Returns a list with two entries.

complete_dat

an object of class matrix with missing values imputed using a probabilistic principle component framework.

plots

a list of plots stored as grid plots.

References

Roweis S (1997). EM algorithms for PCA and sensible PCA. Neural Inf. Proc. Syst., 10, 626 - 632.

Stacklies W, Redestig H, Scholz M, Walther D, Selbig J (2007). pcaMethods - a Bioconductor package providing PCA methods for incomplete data. Bioinformatics, 23, 1164 - 1167.

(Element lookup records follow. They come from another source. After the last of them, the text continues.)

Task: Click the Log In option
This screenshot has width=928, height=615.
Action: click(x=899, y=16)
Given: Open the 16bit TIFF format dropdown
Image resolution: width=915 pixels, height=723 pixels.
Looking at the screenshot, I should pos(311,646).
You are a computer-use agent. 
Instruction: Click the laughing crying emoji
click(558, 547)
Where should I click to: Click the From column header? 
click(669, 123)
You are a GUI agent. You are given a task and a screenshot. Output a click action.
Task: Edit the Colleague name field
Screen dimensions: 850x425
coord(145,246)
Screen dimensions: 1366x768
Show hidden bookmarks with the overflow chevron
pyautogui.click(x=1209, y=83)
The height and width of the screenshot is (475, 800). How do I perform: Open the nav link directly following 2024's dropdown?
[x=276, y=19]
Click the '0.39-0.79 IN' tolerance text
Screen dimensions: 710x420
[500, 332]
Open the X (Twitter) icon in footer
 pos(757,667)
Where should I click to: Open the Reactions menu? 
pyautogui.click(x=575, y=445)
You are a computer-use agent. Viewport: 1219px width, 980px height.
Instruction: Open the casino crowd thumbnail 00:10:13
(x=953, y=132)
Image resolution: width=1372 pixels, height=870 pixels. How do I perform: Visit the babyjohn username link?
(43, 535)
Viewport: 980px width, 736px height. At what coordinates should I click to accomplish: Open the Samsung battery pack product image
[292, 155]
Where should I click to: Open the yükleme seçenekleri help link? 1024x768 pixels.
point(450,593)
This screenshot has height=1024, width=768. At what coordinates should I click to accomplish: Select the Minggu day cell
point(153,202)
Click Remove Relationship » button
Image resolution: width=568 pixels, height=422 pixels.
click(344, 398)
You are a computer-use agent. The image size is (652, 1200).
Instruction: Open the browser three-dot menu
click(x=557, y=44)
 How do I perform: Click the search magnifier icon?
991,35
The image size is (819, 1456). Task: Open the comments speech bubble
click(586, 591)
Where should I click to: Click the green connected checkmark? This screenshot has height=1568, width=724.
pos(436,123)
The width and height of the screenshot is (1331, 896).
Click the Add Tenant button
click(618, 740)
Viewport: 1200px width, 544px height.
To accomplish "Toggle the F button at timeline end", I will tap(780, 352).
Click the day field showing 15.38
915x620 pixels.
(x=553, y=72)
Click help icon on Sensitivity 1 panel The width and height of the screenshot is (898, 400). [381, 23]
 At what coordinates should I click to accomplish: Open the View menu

Troyanskaya O, Cantor M, Sherlock G, Brown P, Hastie T, Tibshirani R, Botstein D, Altman R (2001). Missing value estimation methods for DNA microarrays. Bioinformatics, 17(6), 520 - 5252.

See Also

pcaMethods, pca

Examples

data(Nuclei)
npcs<-floor(ncol(Nuclei)/5)

length(which(is.na(Nuclei))==TRUE)

dat.comp<-completeData(data = Nuclei, n_pcs = npcs)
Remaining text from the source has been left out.